## Что требуется
A – Перечислите все места, которые текст о памятнике Мандельштаму называет после слов «в недра „курвы-Москвы“».
B – Сколько времени в общей сложности Мандельштам провел в комнате брата Шуры и его жены Лели, согласно тексту о памятнике Мандельштаму?

## Приведённый текст
+++
Московская прописка для Осипа Мандельштама

Exegi monumentum

1.

Памятник Мандельштаму в Москве, как и всякий рукотворный памятник поэту, – это единство собственно художественного решения, места и времени его возведения, а также публики, которую он собирает.

Место памятнику в Москве – тихий скверик на высоком мыску, за подпорной стенкой, что по правому борту улицы Забелина, если спускаться по ней от Старосадского. Уютный и спокойный уголок, визави православного, простестантского и иудейского храмов. Кроме того место, как сказали бы историки, аутентичное - одно из немногих в Москве, что было обжито Мандельштамом – вон его окна, там, в узком пенале-комнатушке брата Шуры и его жены Лели, в огромной, на девять семей, коммуналке, Мандельштам провел в общей сложности более полугода – столько же или даже больше, чем в своей роковой квартире в Нащекинском: днем он выбегал на кухню вскпитять чай, в коридор к телефону поругаться с редакторами, затыкал уши от неумолчных репетиций «Александра Герцевича» за тонкой перегородкой, а по ночам писал стихи («После полуночи сердце ворует прямо из рук запрещенную тишь»!).

И вот он, ночной старосадский урожай (привожу только первые строчки) - «Я скажу тебе с последней прямотой...», «Колют ресницы. В груди прикипела слеза...», После полуночи сердце ворует...», «С миром державным я был лишь ребячески связан...», «За гремучую доблесть грядущих веков...», «Ночь на дворе. Барская лжа...», «Я с дымящей лучиной вхожу...», «Нет, не спрятаться мне от великой муры...», «Жил Александр Герцович...», «Как парламент, жующий фронду...», «Сохрани мою речь навсегда...», «Я пью за военные астра, за все, чем корили меня...», «Неужели я увижу завтра...» (плюс «Отрывки уничтоженных стихов»).

Отсюда Мандельштам выходил на улицу, шел переулками в «широкую разлапицу бульваров», шагал себе до нужного места или «садился на А и на Б», уносивших его, «трамвайную вишенку страшной поры», в недра «курвы-Москвы», в ее издательские коридоры, в дружеские дома, в «вертепы чудные музеев» или в мастерские художников.

2.

Но насколько замечательно место, настолько же проблематично время открытия памятника – и его время-эпоха, и его время-календарь. То, что делается девять лет, рискует стать ко времени завершения анахронизмом. Риска этого не избежал и памятник Мандельштаму, хотя с ним он, как представляется, по-своему, но справился.
+++
## Исходные записи
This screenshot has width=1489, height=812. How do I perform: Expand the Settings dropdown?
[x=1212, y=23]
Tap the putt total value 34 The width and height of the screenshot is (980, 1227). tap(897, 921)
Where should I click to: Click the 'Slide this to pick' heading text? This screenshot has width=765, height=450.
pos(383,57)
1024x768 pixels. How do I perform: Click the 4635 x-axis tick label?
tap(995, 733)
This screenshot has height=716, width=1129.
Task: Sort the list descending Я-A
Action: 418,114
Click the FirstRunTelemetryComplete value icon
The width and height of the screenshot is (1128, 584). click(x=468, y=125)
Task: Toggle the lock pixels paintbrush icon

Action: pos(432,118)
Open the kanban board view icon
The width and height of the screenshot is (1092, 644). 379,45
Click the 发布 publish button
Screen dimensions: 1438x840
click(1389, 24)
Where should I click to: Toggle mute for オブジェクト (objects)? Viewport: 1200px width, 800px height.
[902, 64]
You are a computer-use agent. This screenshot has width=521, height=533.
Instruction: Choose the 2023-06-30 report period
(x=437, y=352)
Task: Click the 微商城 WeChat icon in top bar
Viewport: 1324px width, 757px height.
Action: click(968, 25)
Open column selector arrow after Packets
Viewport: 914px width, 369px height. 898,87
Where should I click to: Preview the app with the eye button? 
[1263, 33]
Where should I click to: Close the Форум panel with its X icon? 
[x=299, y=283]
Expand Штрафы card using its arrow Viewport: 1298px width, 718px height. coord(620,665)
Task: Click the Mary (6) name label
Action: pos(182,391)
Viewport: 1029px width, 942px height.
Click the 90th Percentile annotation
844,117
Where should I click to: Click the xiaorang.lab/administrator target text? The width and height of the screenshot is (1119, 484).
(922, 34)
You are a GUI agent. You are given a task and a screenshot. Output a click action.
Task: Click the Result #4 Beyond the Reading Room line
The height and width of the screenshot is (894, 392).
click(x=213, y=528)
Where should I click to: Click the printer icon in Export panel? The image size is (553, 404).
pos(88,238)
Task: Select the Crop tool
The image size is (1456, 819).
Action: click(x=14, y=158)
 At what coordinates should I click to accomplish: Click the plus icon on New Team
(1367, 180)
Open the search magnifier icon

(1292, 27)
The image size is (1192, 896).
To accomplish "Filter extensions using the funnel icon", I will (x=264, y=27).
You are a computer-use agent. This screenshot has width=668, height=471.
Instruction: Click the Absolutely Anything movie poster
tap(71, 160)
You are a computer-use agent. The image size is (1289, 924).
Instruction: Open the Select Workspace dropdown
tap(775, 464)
+++
## Ответы по заданиям
A – Издательские коридоры, дружеские дома, «вертепы чудные музеев» и мастерские художников.

B – В общей сложности он провел там более полугода.